> AIM OF THE TASK:
Copy only those lines which run from the line containing "You are a computer-use agent." to the end of the entries below, both inclusive, exactly as written and with no pictures.

*** Opening of STUDY MATERIAL ***

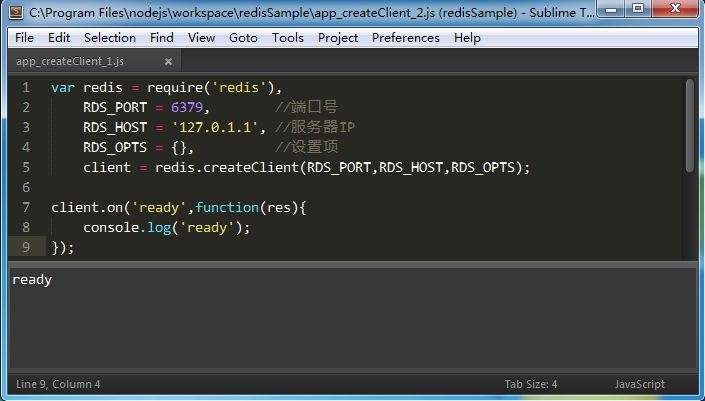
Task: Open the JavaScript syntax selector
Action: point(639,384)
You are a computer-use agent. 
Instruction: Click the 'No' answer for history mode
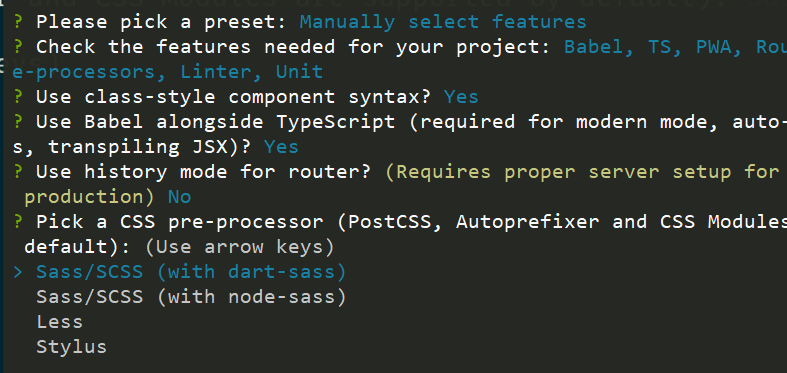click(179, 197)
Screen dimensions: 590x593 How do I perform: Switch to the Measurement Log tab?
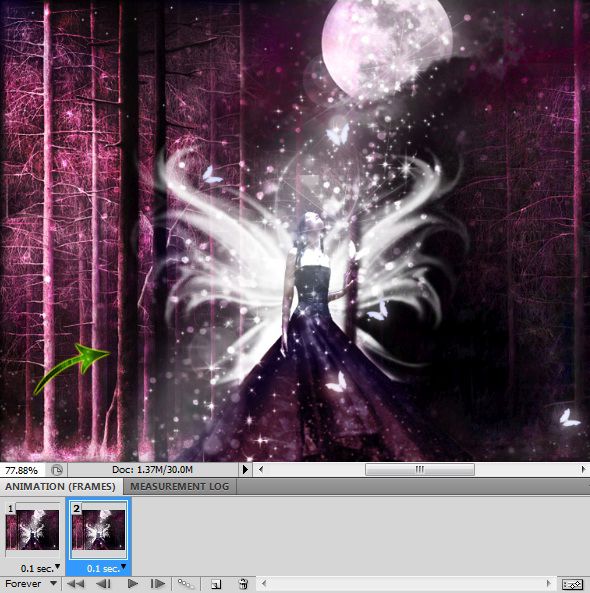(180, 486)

*** Close of STUDY MATERIAL ***

> EXPECTED ANSWER:
You are a computer-use agent. 
Instruction: Click the 'No' answer for history mode
click(179, 197)
Screen dimensions: 590x593 How do I perform: Switch to the Measurement Log tab?
(180, 486)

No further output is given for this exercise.